The patients in our study were monitored clinically for rituximab adverse effects while in the infusion center as well as with CBC and LFT at baseline and after each infusion. All patients studied appeared to tolerate rituximab with no severe hematologic derangements except for a transient leukopenia in a single patient who was also concurrently receiving azathioprine. It is as such difficult to conclude that this was due to rituximab alone and is more likely related to dual therapy. The most common side effect reported in general in the literature is an infusion reaction consisting mainly of fever, chills, rigors, nausea and hypotension. We found flushing and chills/rigors to be the most prevalent in our small group. Reactivation of hepatitis B and other viral infections have also been reported by others. Tumor lysis syndrome and renal toxicity are other known complications but are specific to patients being treated for hematologic malignancies [McDonald and Leandro, 2009]. Progressive multifocal leukoencephalopathy (PML) after rituximab therapy is also of concern as risk is increased, however, relative risk is thought to be low per a recent review [Carson et al. 2009]. It is important to minimize the combination of other immunosuppressants with rituximab as this may increase the risk of PML.
The small, retrospective and uncontrolled nature is a limitation of the current study. This underscores the need for a large prospective controlled trial to make more definitive conclusions regarding the efficacy of rituximab in the treatment of refractory MG.

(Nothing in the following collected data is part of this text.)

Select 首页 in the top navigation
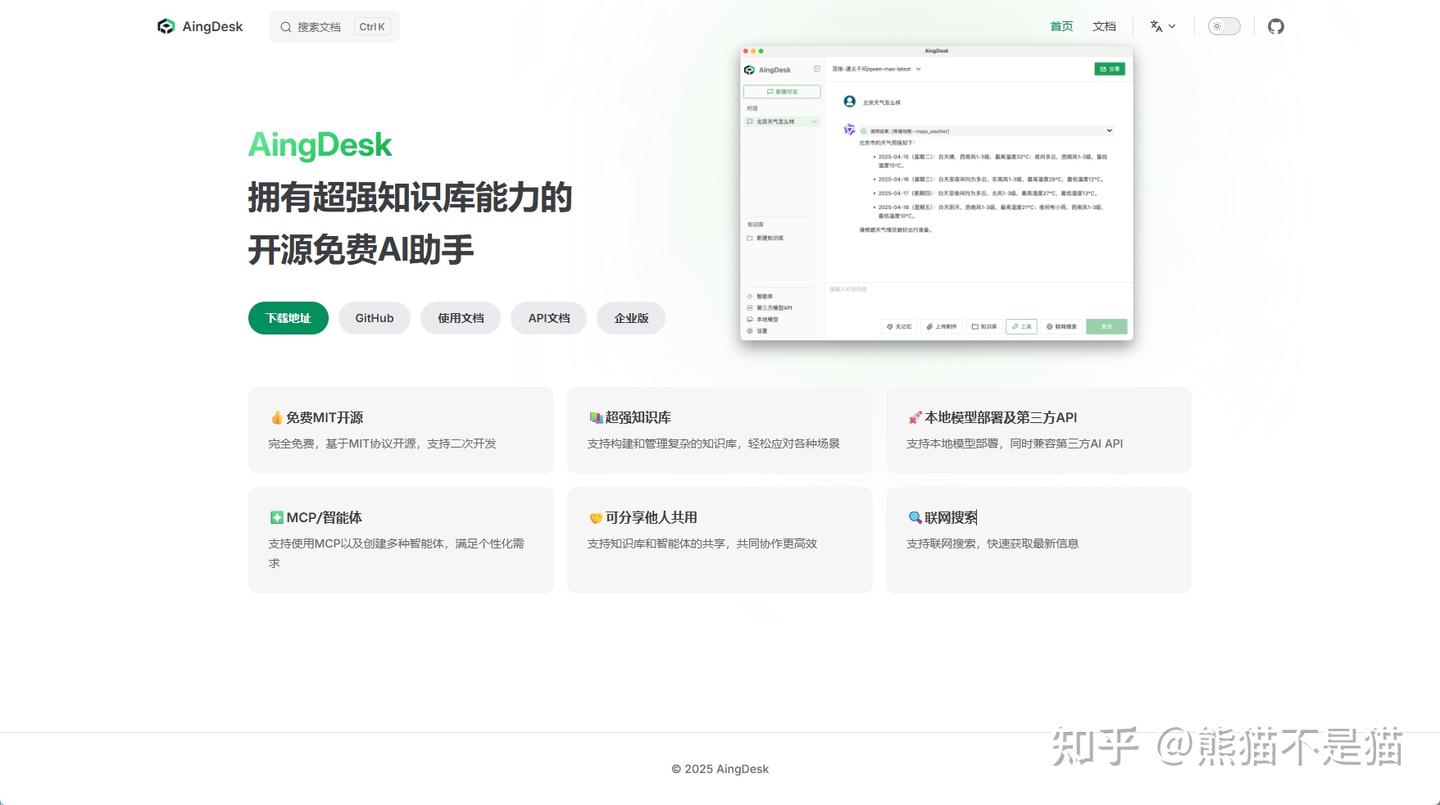 (x=1061, y=26)
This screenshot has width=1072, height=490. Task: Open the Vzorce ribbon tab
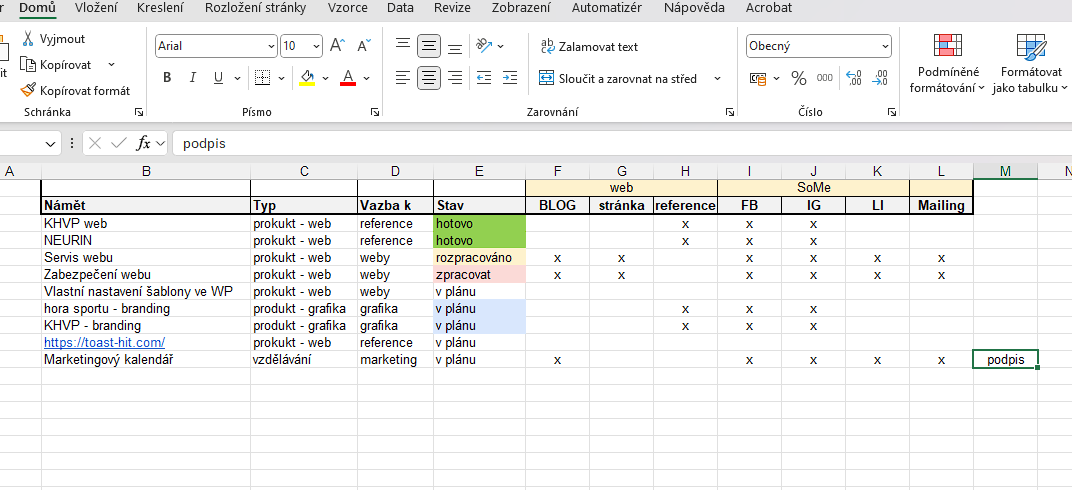(347, 8)

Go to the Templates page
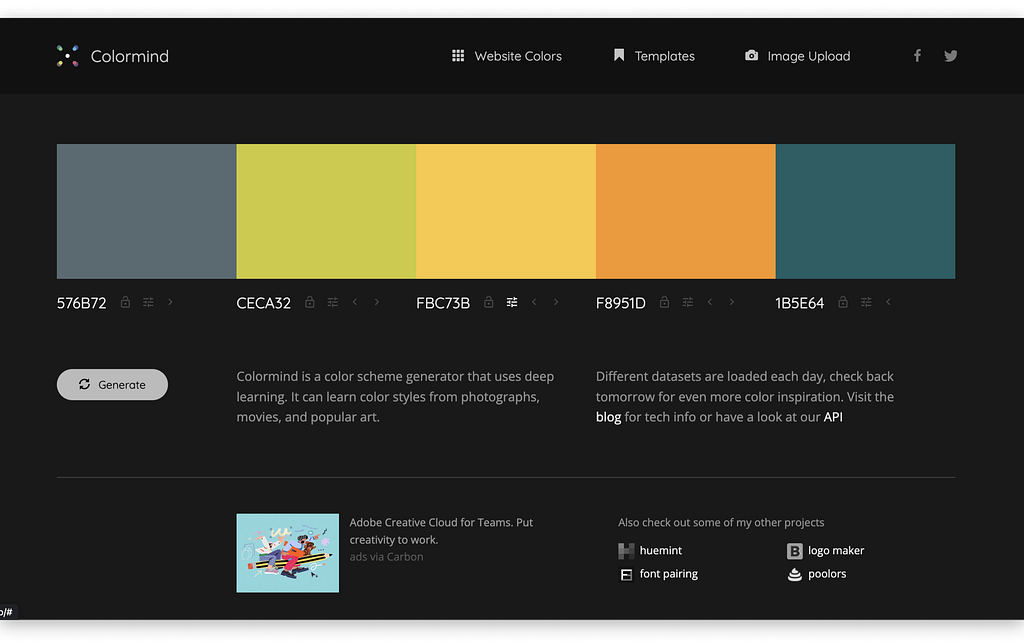pyautogui.click(x=654, y=56)
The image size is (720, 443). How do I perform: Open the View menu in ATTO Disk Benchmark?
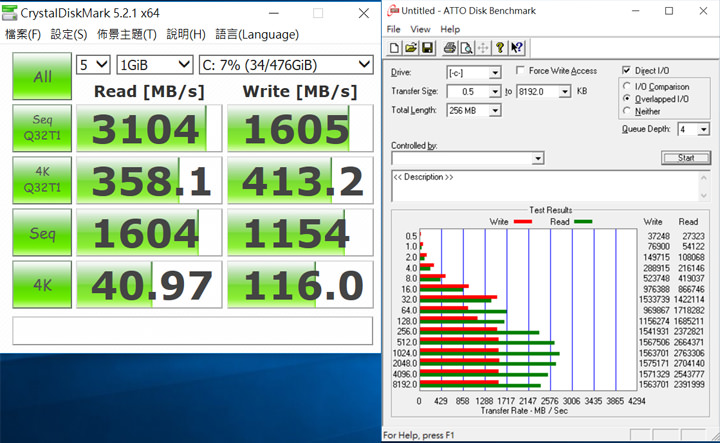coord(420,29)
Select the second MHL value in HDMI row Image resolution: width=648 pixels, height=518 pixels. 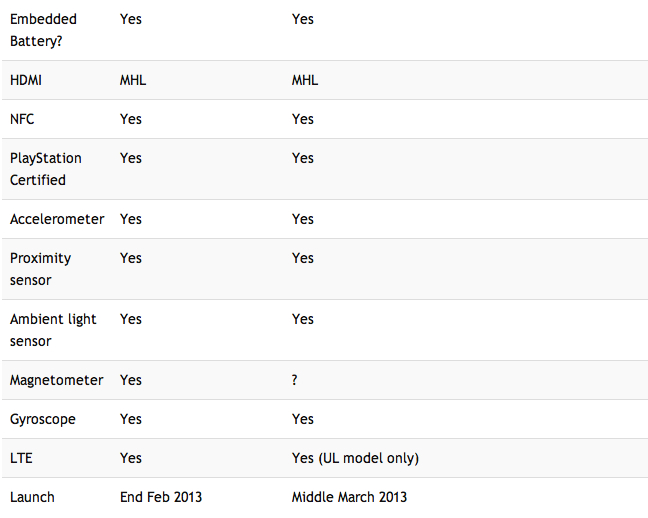(305, 80)
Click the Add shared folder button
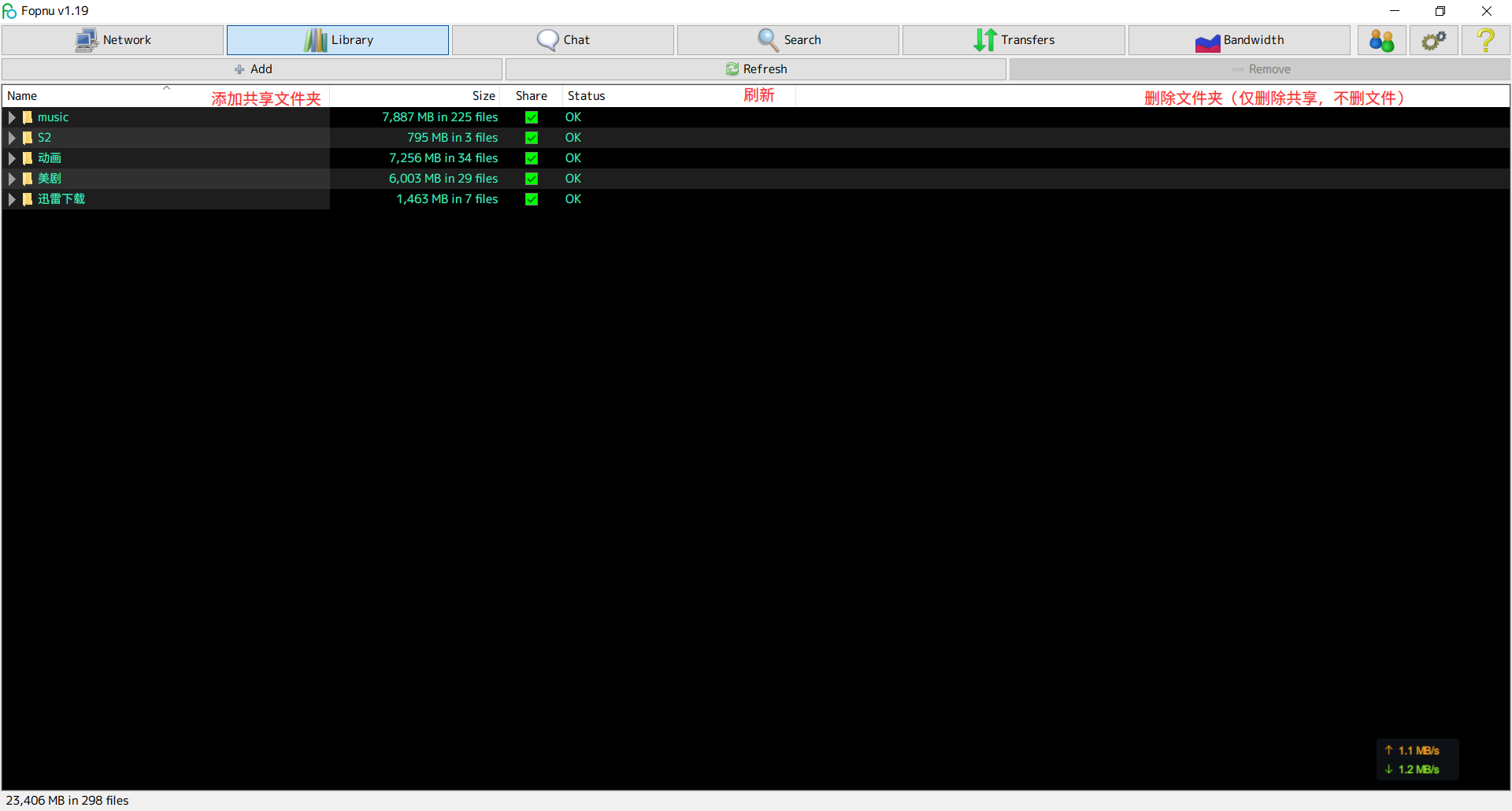This screenshot has height=811, width=1512. (252, 69)
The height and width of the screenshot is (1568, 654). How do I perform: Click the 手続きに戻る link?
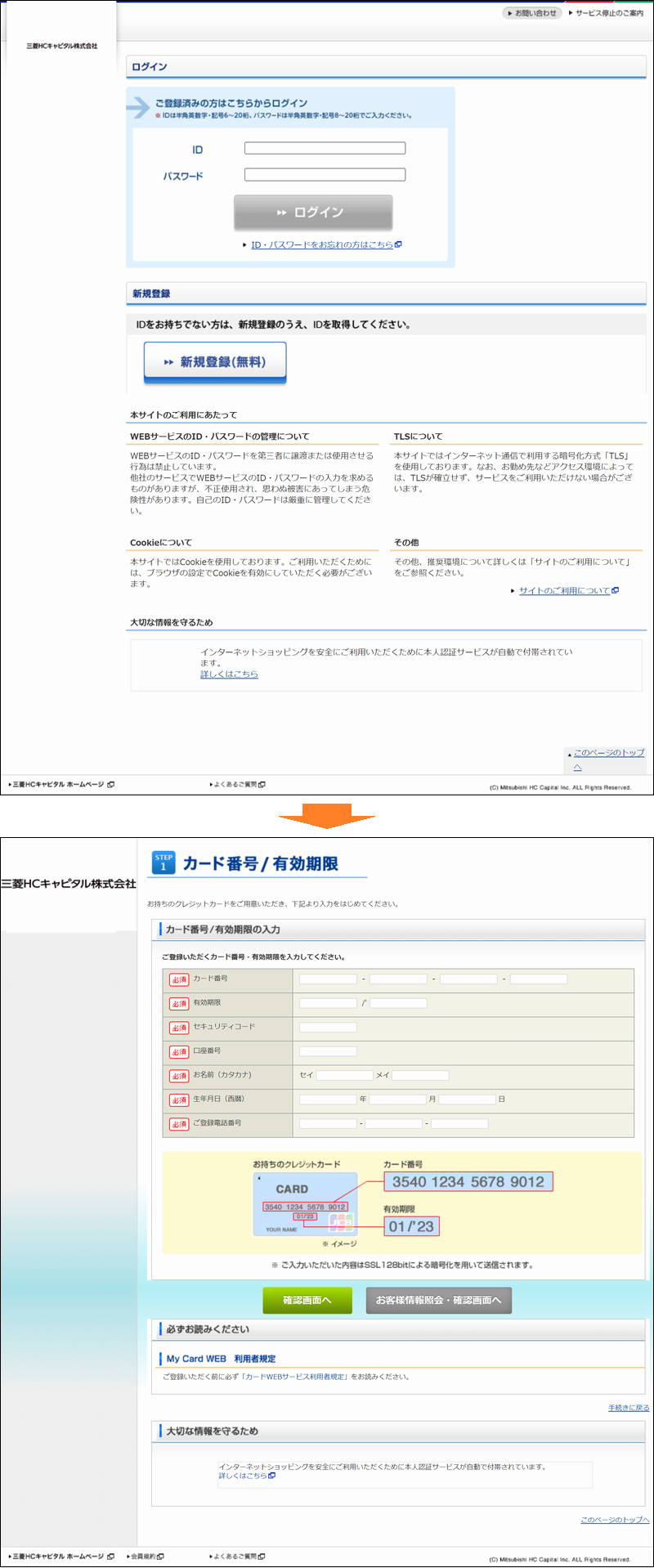(x=628, y=1407)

The objective MG rating scales were unable to be used due to the retrospective nature of the study. This will be addressed in a prospective trial where these scales will be included as part of the efficacy measures. It is also important to point out that clinical response observed in our study was qualitative as no predefined criteria or objective measures were used.
In conclusion, the marked effect of rituximab in patients with refractory MG in our clinic as well as in similar studies is promising and suggests that further investigation of this agent in MG is warranted [Illa et al. 2008a; Tandan et al. 2008]. We propose that a prospective trial be undertaken, where the efficacy, safety and pharmacodynamics in this patient population can be more carefully assessed.
Acknowledgement
We thank Dr Hari A. Deshpande of the Department of Medical Oncology at Yale for administering rituximab infusions.
Funding
This research received no specific grant from any funding agency in the public, commercial, or not-for-profit sectors.
Conflict of interest statement
The authors declare no conflicts of interest in preparing this article.